- Amarin Corporation plc (NASDAQ:AMRN) continues suspending 2022 revenue guidance citing the ongoing global impact of COVID-19, the uncertainty resulting from the impact of generic IPE availability in the U.S., and challenges for most drugs seeking market access in Europe.
- “In the second quarter of 2022, we made important progress on our long-term growth strategy.

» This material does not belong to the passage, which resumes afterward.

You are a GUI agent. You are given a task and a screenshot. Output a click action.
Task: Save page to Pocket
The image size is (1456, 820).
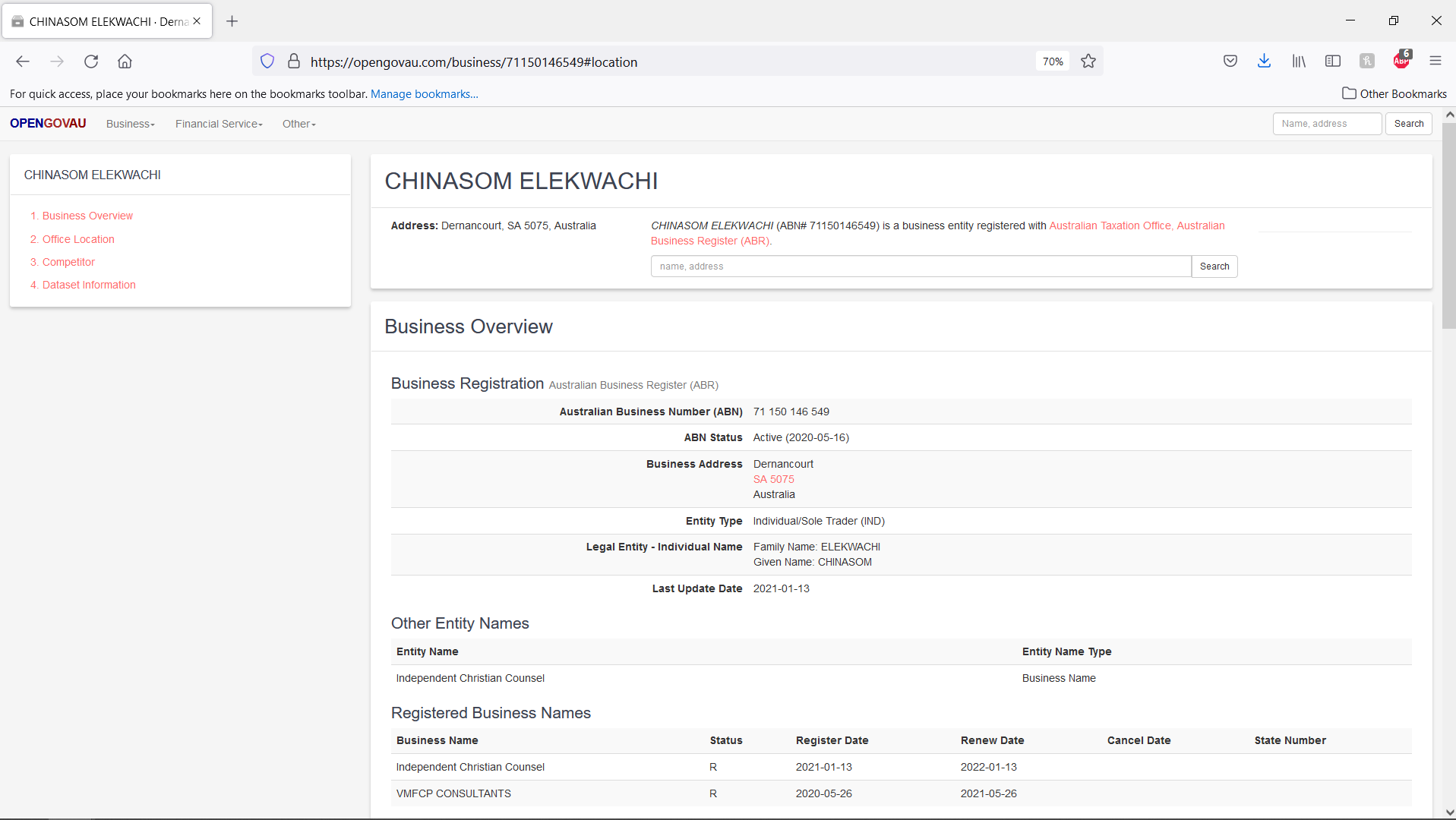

Our achievements give us confidence in the direction of and opportunities for Amarin during the remainder of 2022 and into 2023,” said CEO Karim Mikhail.
- Amarin reiterates that current cash, investments, and other assets are adequate to support continued operations, including European launch activities for at least the next twelve months.
- The company reported Q2 sales of $94.4 million, a decrease of 39% driven by a decline in volume and net selling price due to an increase in generic competition in the U.S.
- During Q2, there were three generic competitors in the U.S. market compared to one a year ago.
- Amarin’s gross margin on net product revenue was 46%, compared with 79% a year ago. The adjusted gross margin was 72%.
- Amarin posted an adjusted EPS loss of $(0.09), a shift from a profit of $0.03 a year ago and missing the consensus loss of $(0.06).
- Price Action: AMRN shares are down 1.57% at $1.30 during the market session on the last check Wednesday.